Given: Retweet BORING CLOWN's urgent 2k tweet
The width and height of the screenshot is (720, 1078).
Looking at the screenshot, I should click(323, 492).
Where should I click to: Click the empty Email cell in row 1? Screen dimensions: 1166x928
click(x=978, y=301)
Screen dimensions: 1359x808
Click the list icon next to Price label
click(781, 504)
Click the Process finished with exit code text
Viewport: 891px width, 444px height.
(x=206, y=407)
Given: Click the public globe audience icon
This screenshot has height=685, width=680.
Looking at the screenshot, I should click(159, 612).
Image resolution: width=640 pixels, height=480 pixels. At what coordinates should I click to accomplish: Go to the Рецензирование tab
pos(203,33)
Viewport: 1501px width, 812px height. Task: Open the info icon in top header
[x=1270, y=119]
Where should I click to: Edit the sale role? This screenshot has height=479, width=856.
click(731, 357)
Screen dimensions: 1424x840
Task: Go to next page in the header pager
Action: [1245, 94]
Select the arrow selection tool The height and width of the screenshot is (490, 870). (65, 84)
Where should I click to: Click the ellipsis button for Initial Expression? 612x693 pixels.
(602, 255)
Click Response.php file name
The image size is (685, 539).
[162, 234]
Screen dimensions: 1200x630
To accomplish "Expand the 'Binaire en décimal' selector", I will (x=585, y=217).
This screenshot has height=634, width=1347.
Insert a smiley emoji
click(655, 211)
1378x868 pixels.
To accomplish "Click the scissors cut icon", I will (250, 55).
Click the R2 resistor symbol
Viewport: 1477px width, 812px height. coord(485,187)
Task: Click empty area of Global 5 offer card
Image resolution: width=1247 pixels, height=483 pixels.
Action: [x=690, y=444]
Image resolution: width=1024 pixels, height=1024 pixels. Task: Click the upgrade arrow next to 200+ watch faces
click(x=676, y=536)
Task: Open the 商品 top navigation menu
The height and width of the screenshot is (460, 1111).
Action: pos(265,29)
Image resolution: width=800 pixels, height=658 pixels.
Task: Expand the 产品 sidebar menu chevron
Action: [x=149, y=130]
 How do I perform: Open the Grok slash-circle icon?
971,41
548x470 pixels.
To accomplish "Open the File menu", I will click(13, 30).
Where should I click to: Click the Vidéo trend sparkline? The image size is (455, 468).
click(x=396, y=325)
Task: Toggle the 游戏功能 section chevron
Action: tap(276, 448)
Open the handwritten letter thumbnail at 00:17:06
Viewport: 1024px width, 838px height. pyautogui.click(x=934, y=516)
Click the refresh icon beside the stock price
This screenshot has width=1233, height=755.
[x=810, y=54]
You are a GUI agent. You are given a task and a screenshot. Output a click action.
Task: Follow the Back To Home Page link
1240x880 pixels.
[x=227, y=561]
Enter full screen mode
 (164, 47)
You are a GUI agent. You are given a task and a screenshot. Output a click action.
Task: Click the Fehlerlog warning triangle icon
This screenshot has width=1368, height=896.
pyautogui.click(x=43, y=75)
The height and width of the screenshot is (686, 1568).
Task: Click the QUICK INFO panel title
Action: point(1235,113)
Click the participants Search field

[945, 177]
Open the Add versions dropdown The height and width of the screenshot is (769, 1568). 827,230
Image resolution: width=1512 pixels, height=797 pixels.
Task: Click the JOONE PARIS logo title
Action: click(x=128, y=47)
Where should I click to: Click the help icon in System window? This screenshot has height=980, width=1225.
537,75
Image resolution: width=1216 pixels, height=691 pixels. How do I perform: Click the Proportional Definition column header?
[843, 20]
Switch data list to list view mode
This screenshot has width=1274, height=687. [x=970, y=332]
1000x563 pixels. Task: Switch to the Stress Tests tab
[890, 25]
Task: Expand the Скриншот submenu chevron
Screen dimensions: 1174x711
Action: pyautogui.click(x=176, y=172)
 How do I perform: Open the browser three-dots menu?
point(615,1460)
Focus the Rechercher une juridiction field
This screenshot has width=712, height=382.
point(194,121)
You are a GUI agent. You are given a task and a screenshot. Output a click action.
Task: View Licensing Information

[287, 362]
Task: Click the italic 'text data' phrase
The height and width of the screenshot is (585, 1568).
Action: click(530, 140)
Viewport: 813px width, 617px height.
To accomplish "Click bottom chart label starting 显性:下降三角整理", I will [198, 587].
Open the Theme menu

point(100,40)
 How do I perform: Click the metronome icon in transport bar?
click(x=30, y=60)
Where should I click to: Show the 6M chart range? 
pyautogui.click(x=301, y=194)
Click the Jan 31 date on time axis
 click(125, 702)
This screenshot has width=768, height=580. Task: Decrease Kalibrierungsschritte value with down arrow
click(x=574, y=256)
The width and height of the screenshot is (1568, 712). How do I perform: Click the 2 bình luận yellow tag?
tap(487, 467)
━━━━━━
▶ **Prompt**
Wherever the line holding "1000x563 pixels. Task: Switch" falls in the entries above, copy exactly from it through the line holding "Viewport: 813px width, 617px height.", inclusive, and add nothing.

▶ **Answer**
1000x563 pixels. Task: Switch to the Stress Tests tab
[890, 25]
Task: Expand the Скриншот submenu chevron
Screen dimensions: 1174x711
Action: pyautogui.click(x=176, y=172)
 How do I perform: Open the browser three-dots menu?
point(615,1460)
Focus the Rechercher une juridiction field
This screenshot has width=712, height=382.
point(194,121)
You are a GUI agent. You are given a task and a screenshot. Output a click action.
Task: View Licensing Information

[287, 362]
Task: Click the italic 'text data' phrase
The height and width of the screenshot is (585, 1568).
Action: click(530, 140)
Viewport: 813px width, 617px height.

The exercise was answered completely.